Anyone know whats the error in following C code

Question

#include <stdio.h>
#include <stdlib.h>
main()
{
    typedef struct
    {
        int info;
        struct strc* next_ptr;
    }strc;
    strc* strcVar[5];
    strcVar = malloc(sizeof(strc) * 5);
    strcVar[0]->info = 1;
    printf(" All is well ");
}

Answer 1

In any array the base address is a const pointer. You cannot change it.

Suppose if you have int a[5];

Here a is the base pointer to the whole array and you are not allowed to change it.

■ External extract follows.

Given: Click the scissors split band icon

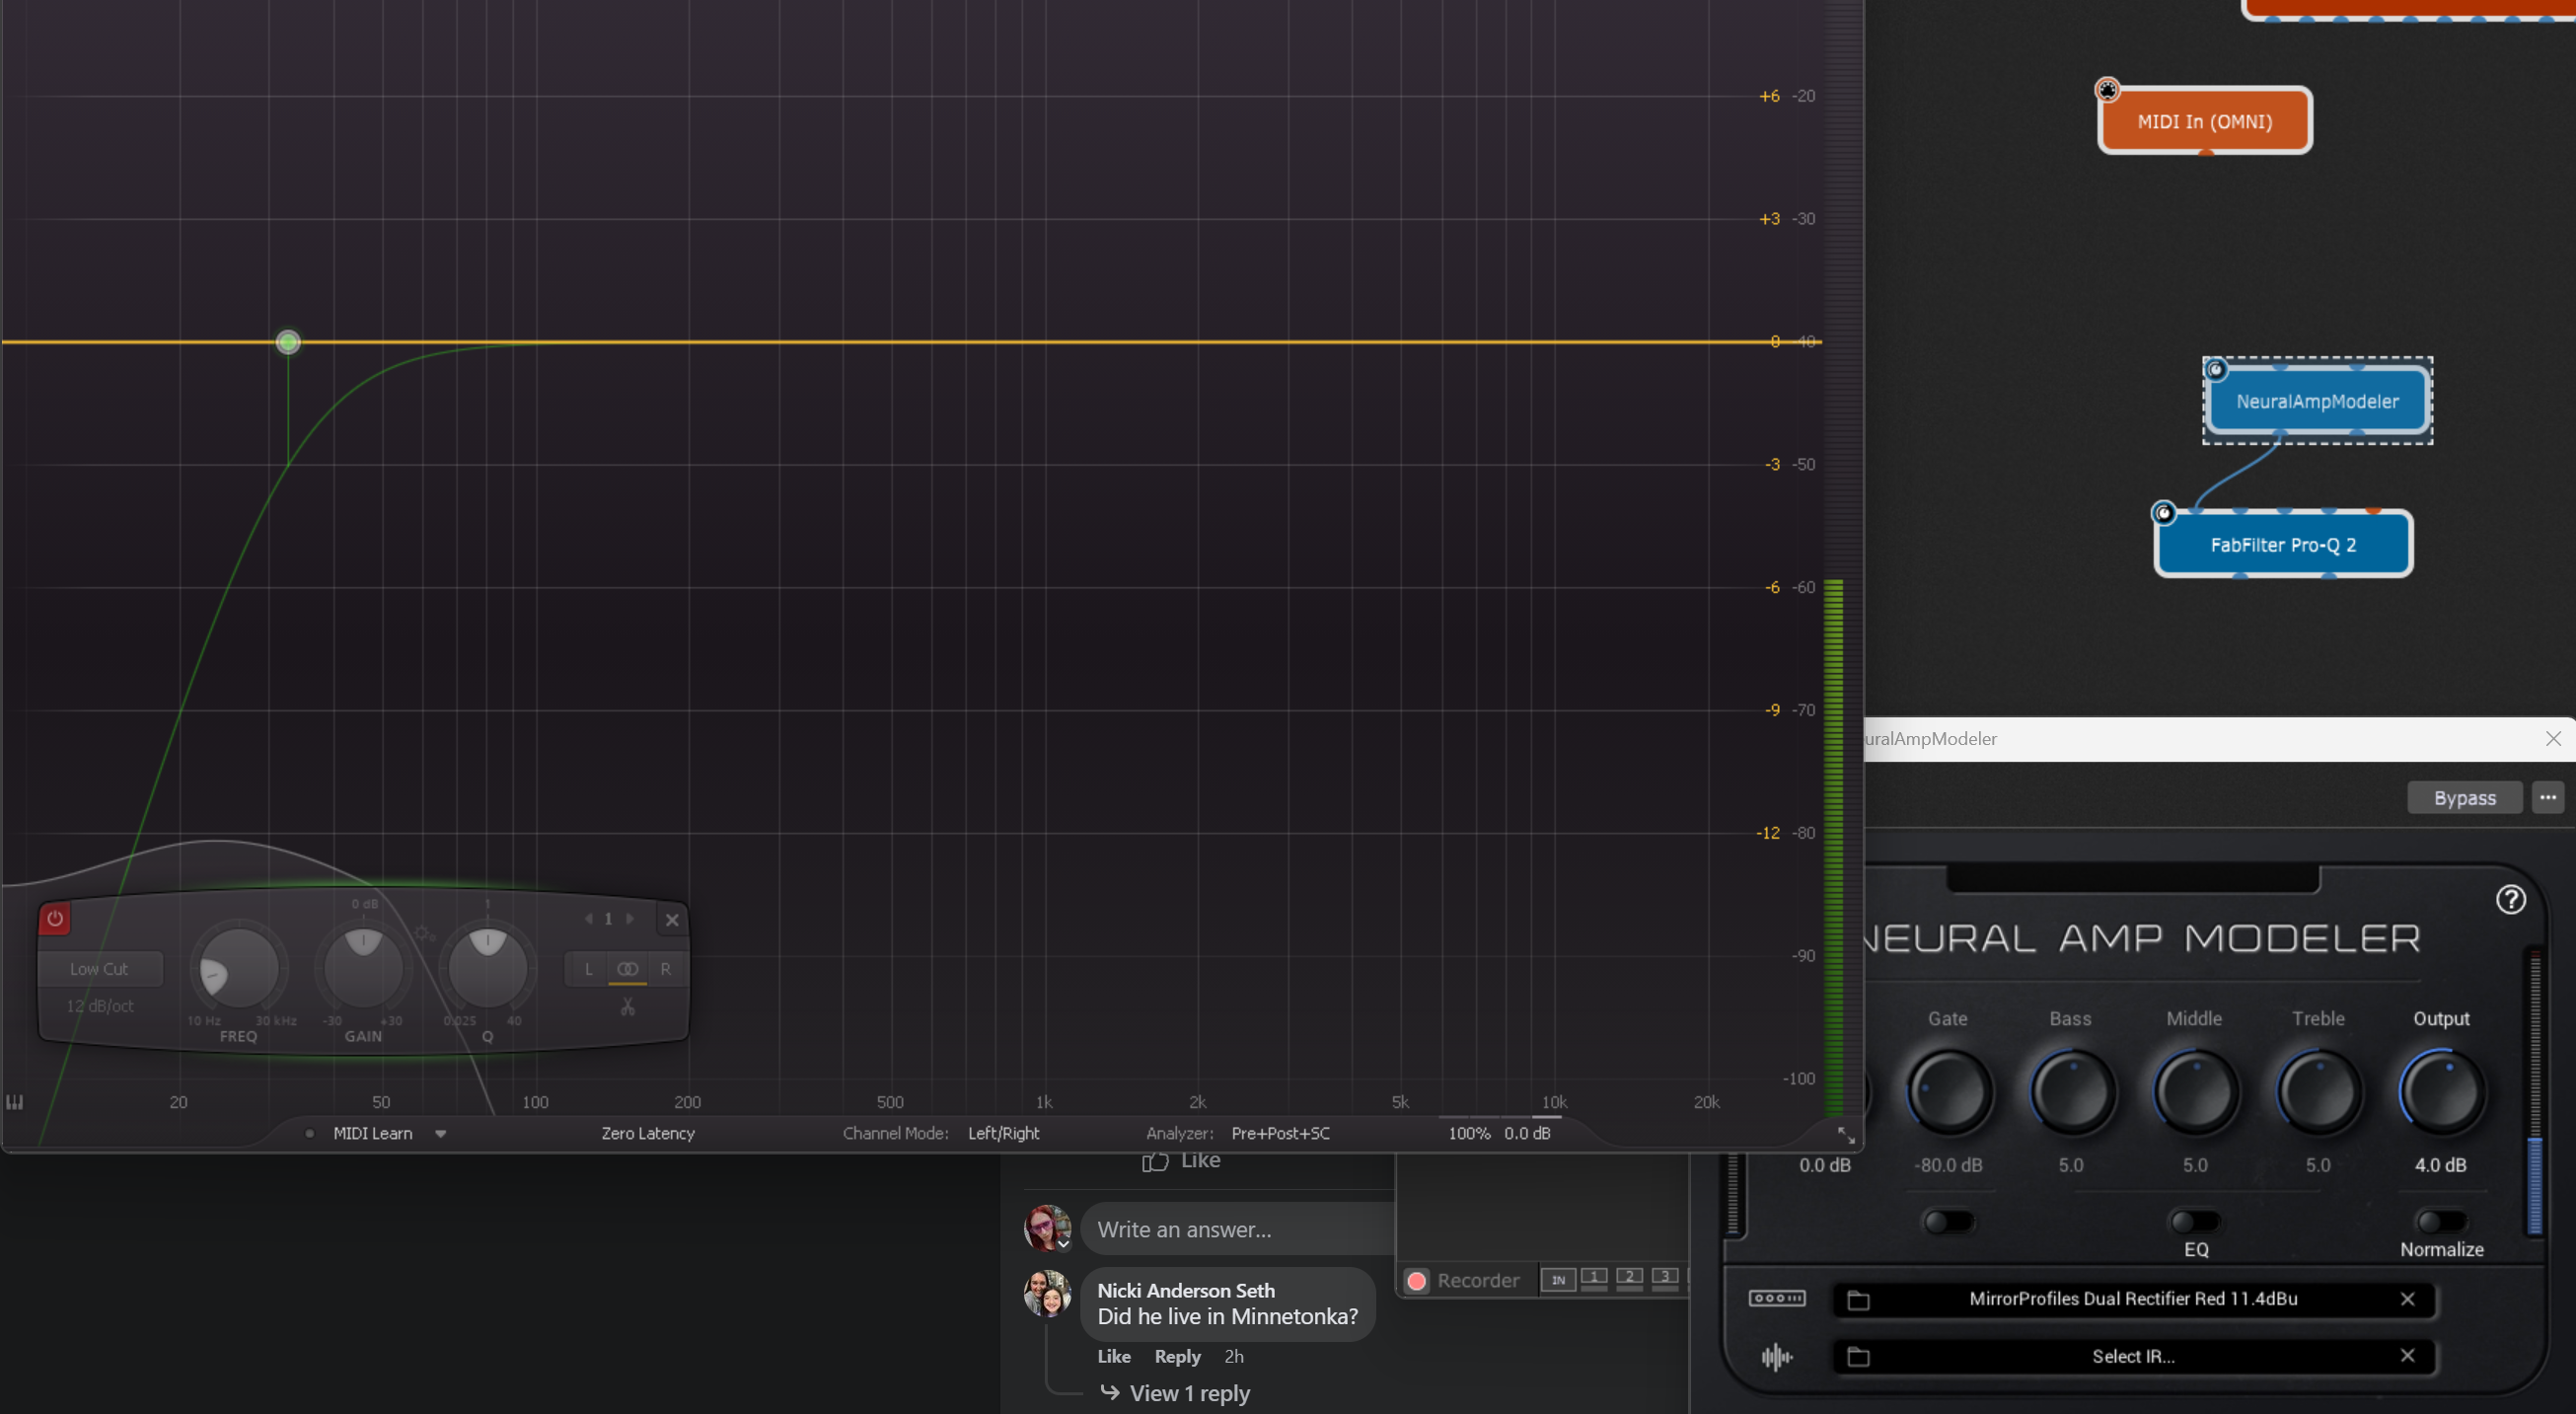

This applies to all the arrays.

Answer 2

Change

 strc* strcVar[5];

to

 strc* strcVar;
 strcVar = malloc(sizeof(strc) * 5);
 strcVar[0].info = 1;

OR

Change

strc* strcVar[5];
strcVar = malloc(sizeof(strc) * 5);
strcVar[0]->info = 1;

to

strc strcVar[5];
strcVar[0].info = 1;

Answer 3

You cannot assign an array from malloc - it's one or the other. If you declared an array of five pointers, the memory for them is allocated already. If you must use malloc, use a pointer to pointer instead of an array. Otherwise, allocate the individual items with malloc, not the array:

strc* strcVar[5];
strcVar[0] = malloc(sizeof(strc));

Answer 4

fix code:

#include<stdio.h>
#include<stdlib.h>
void main()
{
    typedef struct
    {
        int info;
        struct strc* next_ptr;
    }strc;
    strc* strcVar;
    strcVar = malloc(sizeof(strc) * 5);
    strcVar[0].info = 1;
    printf(" All is well ");
}

Answer 5

This line is wrong and unnecessary:

strcVar = malloc(sizeof(strc) * 5);

instead you might use:

{
  int i=0;
  for (;i!=5; ++i) {
    strcVar[i] = malloc(sizeof(strc));
  }
}

Answer 6

strcVar is a (local) array name, you can't assign a pointer to it. You probably wanted:

 strc* strcVar;
 ... /* and  later */
 strcVar[0].info = 1;

Maybe you wanted an array of pointers to struct strc, then the answer by Vaughn Cato will help.